Reports of the 60/40 portfolio's death are greatly exaggerated
No need for flowers or sympathy cards.
In 1897, Mark Twain was driven by an erroneous newspaper article to famously assert that reports of him being at death’s door were exaggerated. In recent years, managers of balanced portfolios have had to battle a similar misconception. Some investors and financial pundits have expressed concerns about the efficacy of the traditional 60/40 (“balanced”) portfolio of stocks and bonds. They argue that bonds yield too little or that they will be too correlated with stocks. These claims got traction in 2022 when both stocks and bonds sold off and most balanced portfolios suffered significant drawdowns. Despite this short-term setback, we think the demise of the 60/40 strategy is, yes, exaggerated.
Balanced portfolios have their theoretical roots in the early 1950s, as modern portfolio theory (MPT) emphasized diversification to optimize risk-adjusted returns. Adherents of MPT promulgated the notion that a 60/40 strategy offers a more favorable risk-reward profile than either asset class individually.

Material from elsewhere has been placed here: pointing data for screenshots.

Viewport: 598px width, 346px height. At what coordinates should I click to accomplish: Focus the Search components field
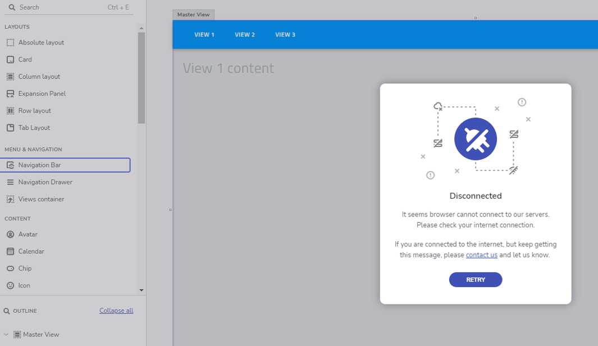[62, 7]
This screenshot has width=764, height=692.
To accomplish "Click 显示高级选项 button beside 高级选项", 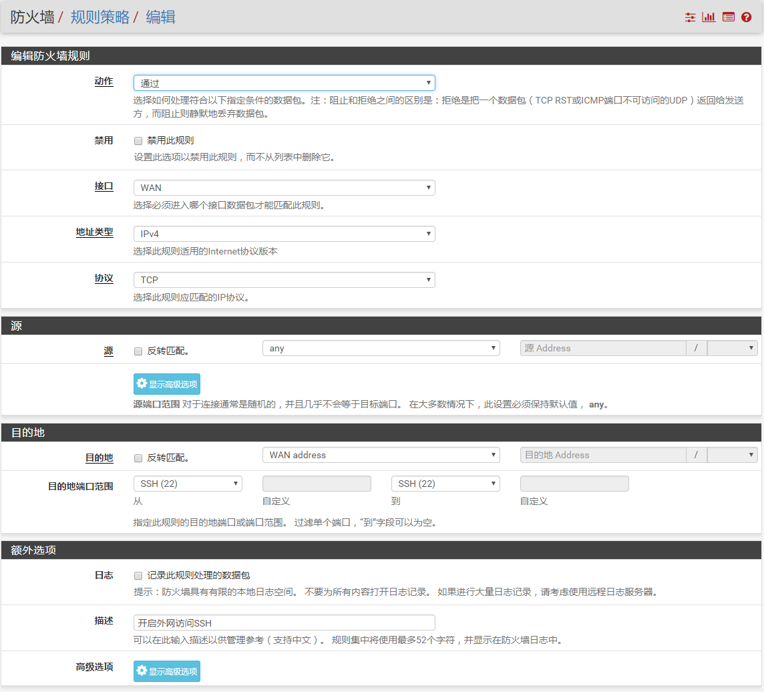I will point(167,671).
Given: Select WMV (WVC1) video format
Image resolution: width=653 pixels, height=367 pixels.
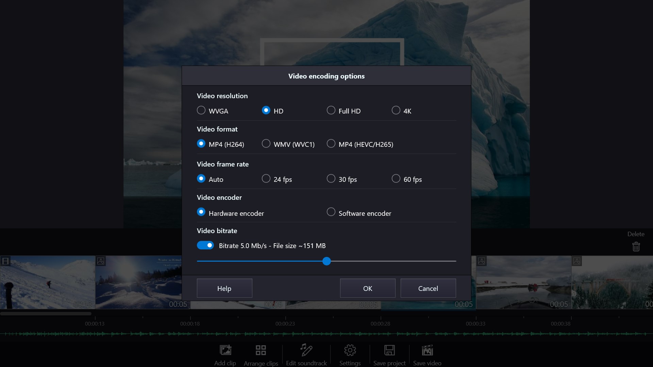Looking at the screenshot, I should [266, 143].
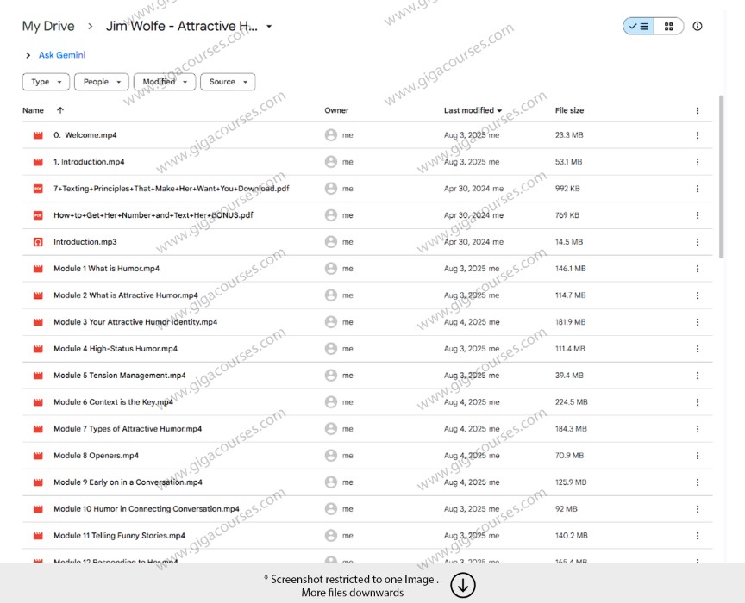Open the Source filter dropdown
The height and width of the screenshot is (603, 745).
pyautogui.click(x=228, y=82)
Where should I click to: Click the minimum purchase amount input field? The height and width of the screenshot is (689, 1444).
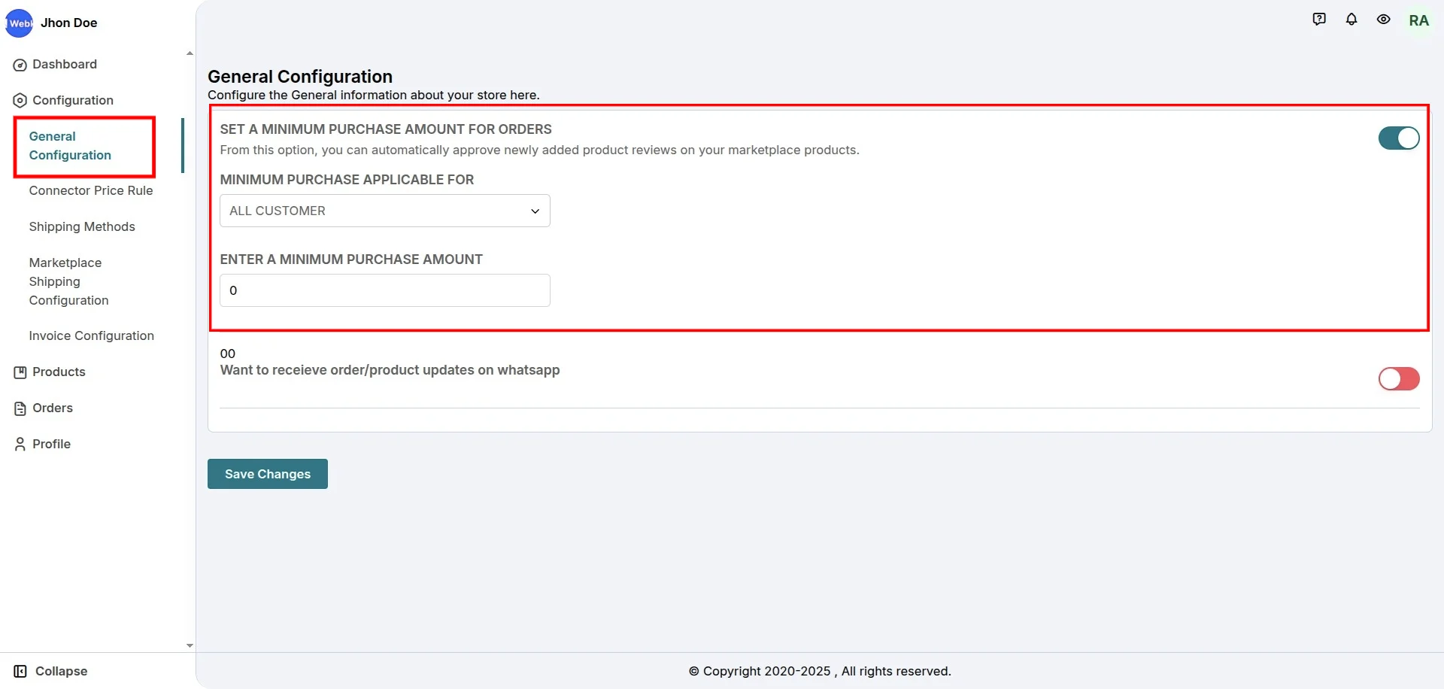(x=384, y=290)
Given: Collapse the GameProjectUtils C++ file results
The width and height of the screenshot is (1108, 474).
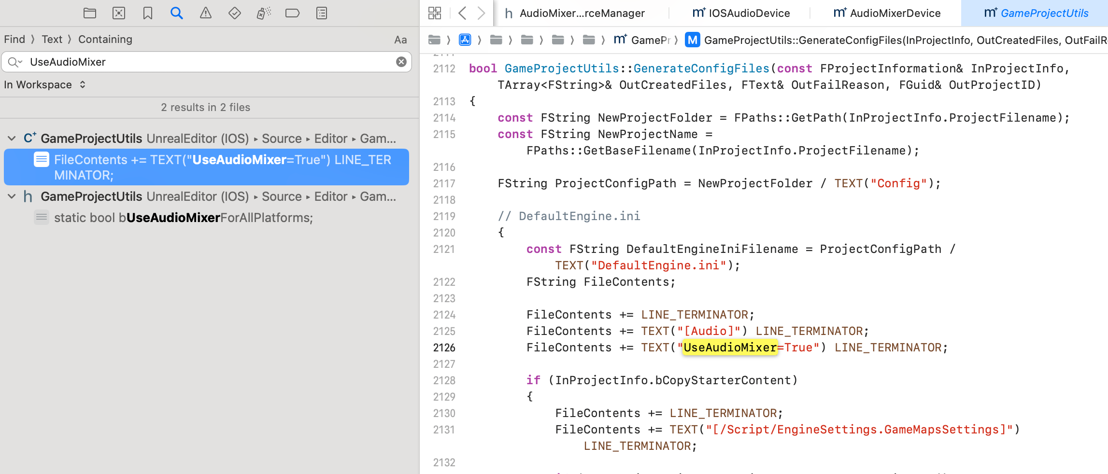Looking at the screenshot, I should point(12,139).
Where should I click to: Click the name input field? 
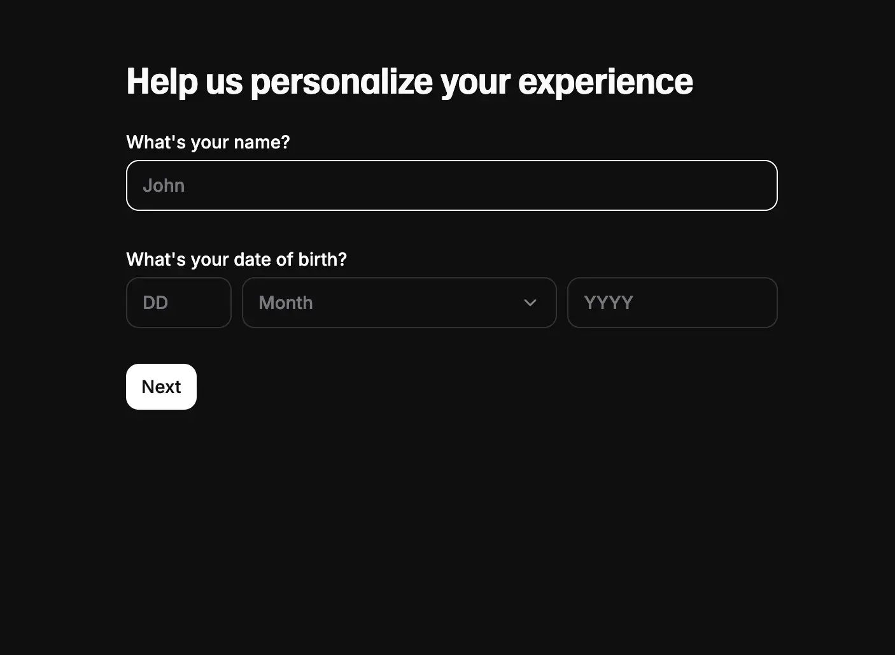pyautogui.click(x=451, y=185)
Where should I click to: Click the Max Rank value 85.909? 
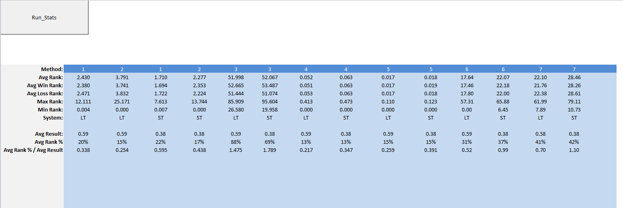tap(236, 101)
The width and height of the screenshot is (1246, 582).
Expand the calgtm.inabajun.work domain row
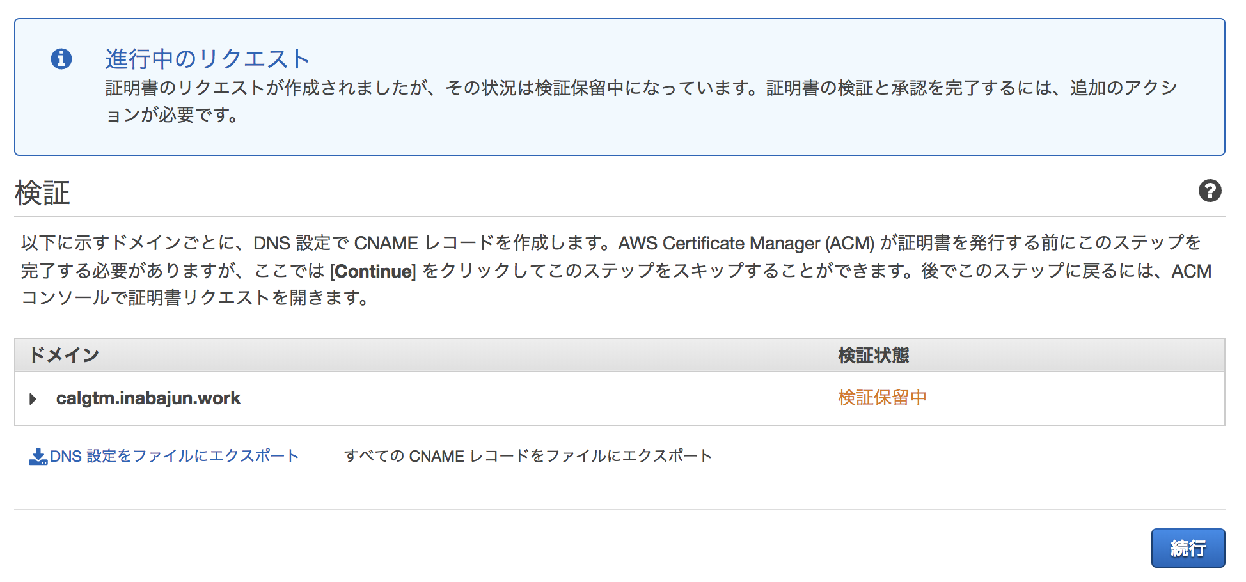(33, 399)
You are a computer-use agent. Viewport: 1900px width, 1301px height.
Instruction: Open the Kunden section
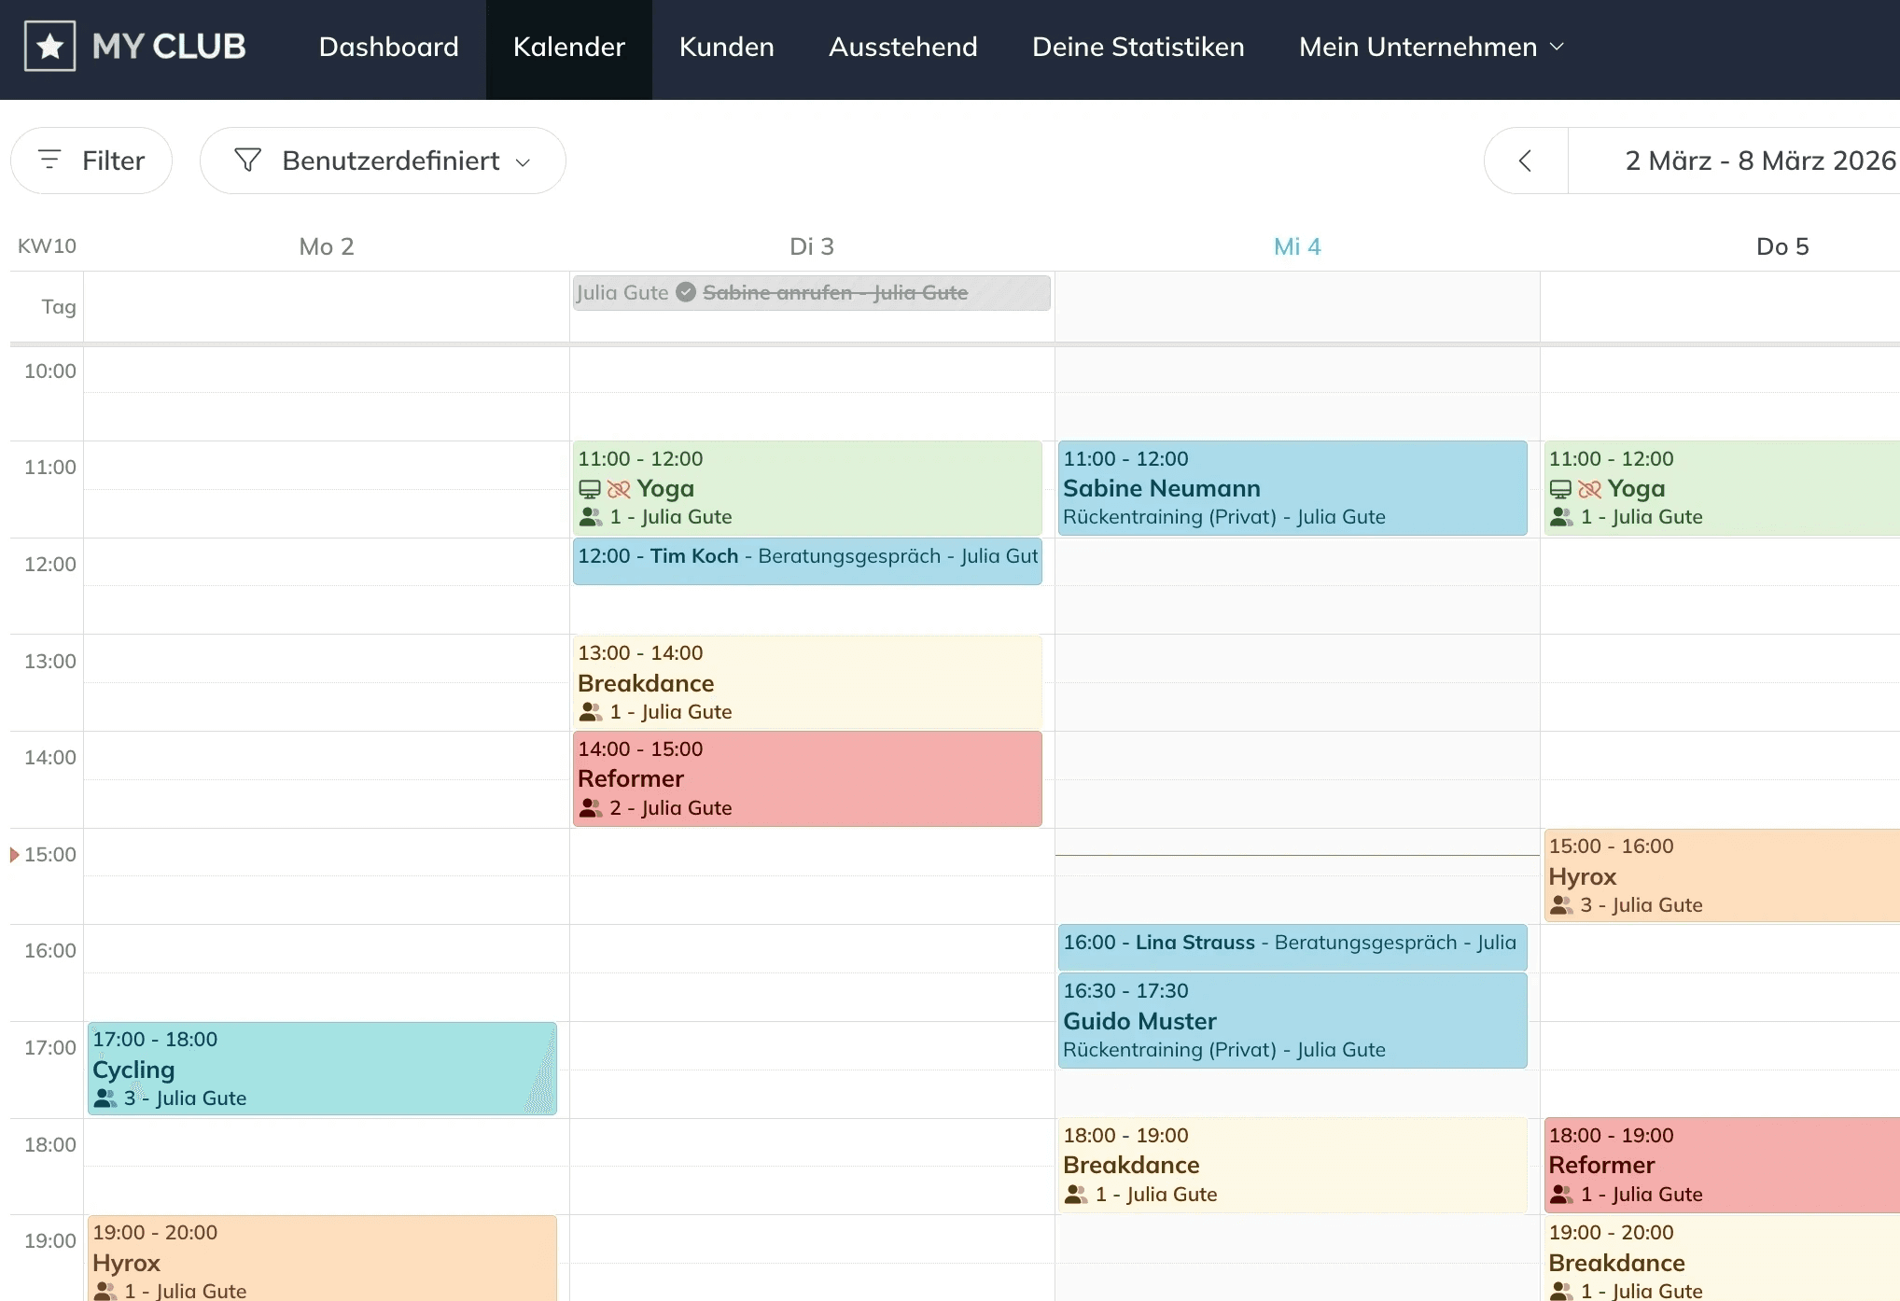[726, 47]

Yet even good ideas (MPT won Harry Markowitz a Nobel prize) meet with skeptics, critics, and naysayers when conditions are less than ideal. Opinions on the 60/40 portfolio have risen and fallen over the years, usually in concert with fluctuations in rates, inflation and market performance.
Over recent decades, we experienced a period of peak inflation and rates, with inflation approaching 15% in 1980 and a 10-year bond yield that reached almost 16% a year later. Then we saw a prolonged period of disinflation, reinforced both by the globalization trend that saw China join the World Trade Organization in 2001 and by computer-boosted productivity growth. Bond yields broadly fell for more than 40 years while inflation stayed low. While there were notable weak periods for equities along the way, overall, both stocks and bonds saw robust capital appreciation for most of the time from 1980 to 2021. Few if any complained of positive correlation when both stocks and bonds were posting gains.
In the wake of the 2008-2009 Global Financial Crisis, the “new normal” of ultra-low rates prompted concerns about balanced portfolios both because yields were minimal and because it seemed that bonds must suffer when interest rates eventually normalized. Of course, that’s precisely what happened in 2022 when the Federal Reserve, facing the first serious inflation since the early 1980s, aggressively (if belatedly) set about hiking rates. Both bonds and stocks endured harsh selloffs, with the US Aggregate Bond Index down 13% and the S&P 500 down 18%. Importantly for investor opinion, bonds offered little diversification benefit that year. While other years that challenged 60/40 portfolios, such as 1974 and 2008, were essentially a case of stocks falling farther than bonds rose, both the “60” and the “40” sank in 2022.
Why we are optimistic
Given this recent harsh experience, what makes us sanguine about the future of 60/40 portfolios? First, we think the market environment is more attractive:
- Current rates are higher: Bonds are once again offering attractive yields. Overnight rates sit at around 4%, with investment-grade corporates about 100 basis points higher and high-yield credit another 250 basis points on top of that.
- Inflation’s hidden benefit: With inflation restored as a legitimate concern, bonds must offer more compensation (yield). This environment provides a better buffer during cyclical periods of rising rates.
- Correlation spike has faded: 2022 now seems an anomaly and, for the most part, stocks and bonds are no longer moving in parallel.
Second, critics of balanced portfolios often seem to assume a “plain vanilla” approach that bears little relation to what managers actually do. At Federated Hermes, we do not myopically adhere to a fixed 60/40 stock/bond allocation in our multi-asset strategies. Rather, we take an active approach that allows for tactical and strategic adjustments to balanced portfolios to take advantage of market dynamics. Also, we look beyond the indexes to further diversify into things like international investments, REITs and areas of the fixed-income market that offer risk-return profiles that differ from the aggregate. Nor is there a static list of asset classes to consider. As financial markets evolve, the list of potential investment opportunities to further diversify and optimize risk-adjusted returns seems certain to broaden too.
Balanced portfolios are as useful now as they ever were, offering much of the upside potential of growth portfolios over time with less of the downside risk. This profile encourages investment through market cycles, lessening the likelihood of the fatal but all-too-common practice of buying at highs and selling at lows. After all, peace of mind and the ability to sleep well at night are benefits that are never exaggerated.